That means the world knows next to nothing about the man slated to take control of the world’s most populous nation at one of the most crucial moments in its modern history. Next fall, as five of the standing committee’s members step down, Hu will replace Jiang Zemin, 75, as president and head of the Communist Party. (Prime Minister Zhu Ronghi is scheduled to retire in the spring of 2003.) Yet Hu remains an enigma even to longtime Sinologists. “There are a lot of question marks about Hu, and that’s the most striking thing we can say about the man,” says David Shambaugh, a China specialist at George Washington University. Like several other top leaders, Hu studied engineering at prestigious Qinghua University. He served as head of the Communist Youth League from 1982 to 1985–where he developed the core of his support–and then as party secretary of remote, backward Guizhou province. His rise is the result of his association with Song Ping, a provincial official he worked under in Gansu. Song later became a party elder in Beijing and brought Hu to the attention of the central leadership.
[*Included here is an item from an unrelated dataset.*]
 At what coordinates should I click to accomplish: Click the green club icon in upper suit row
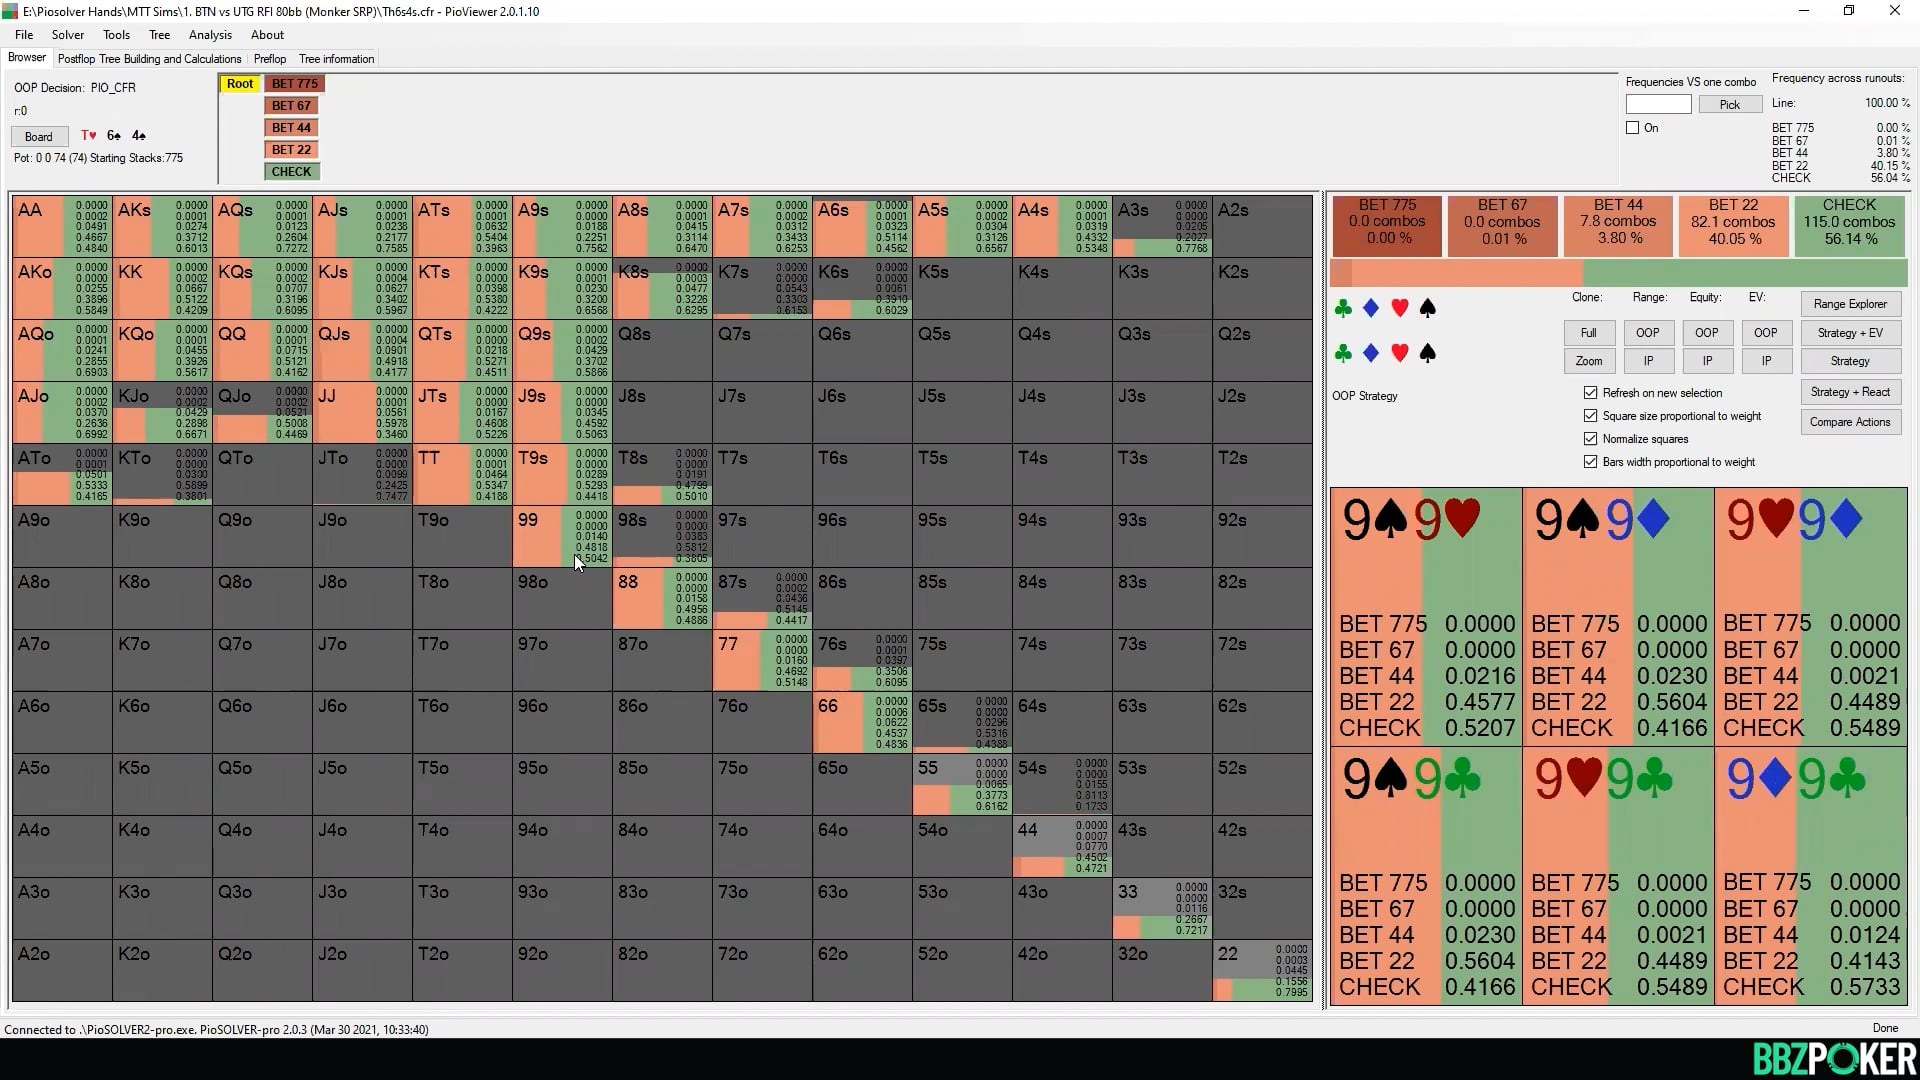(x=1343, y=309)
Hu is best known for his stint as party secretary in Tibet, where he presided over a harsh crackdown on local Buddhists in the late 1980s. Yet even here his role remained opaque: suffering from altitude sickness, he spent little time in Tibet. Recently a conciliatory Dalai Lama said he thought that Hu had never expressed his true opinion of the repression–and that the two men could eventually reach an agreement on Tibet.
To forgive may be divine, but more than one observer is tempted to give Hu the benefit of the doubt. Some Chinese intellectuals are convinced that sunzi, as they call him (grandson, a synonym for “yes man”) is a closet liberal. The Central Party School, a think tank and training ground for up-and-coming cadres that Hu has run since 1993, actively studies political and economic reform. Last month the school’s newspaper ran a front-page article headlined the tide of democracy is vast and mighty–something that had to be at least vetted by Hu. On a six-nation tour of Europe in November, Hu even exchanged pleasantries with Lin Xiling, a prominent Chinese dissident who has lived in Paris for the last 20 years. It was a footnote to Hu’s trip, but grasped by liberals in China as a harbinger of things to come.
Hu himself remains leery of taking a stand. “He seldom expresses his own opinions; he allows people below him to express [theirs],” says a retired high-ranking Chinese media official. Unfortunately, such willful indirection is better suited to Beijing court politics than to the world stage. Over the next decade, when Hu is expected to reign, the People’s Republic is set to emerge as an economic superpower and potential military rival to the United States. Yet before November he had rarely traveled abroad. Experts say he has little experience in international affairs or trade. He will have to come out of his shell quickly: some China watchers believe Jiang will try to cling to power as chairman of the Central Military Commission or behind-the-scenes.
The optimists say it’s better if Hu remains a low-key leader. “Hu is progressively weaker than Mao, Deng and Jiang,” says a Beijing analyst with close ties to the party. “But this means that society will have a stronger voice.” The pessimists fear the man will be proven too small for the job. Says Shambaugh: “Hu will become leader of the world’s largest country at a time of great changes. I’m just not sure that he’s up to it.” Neither is anyone else.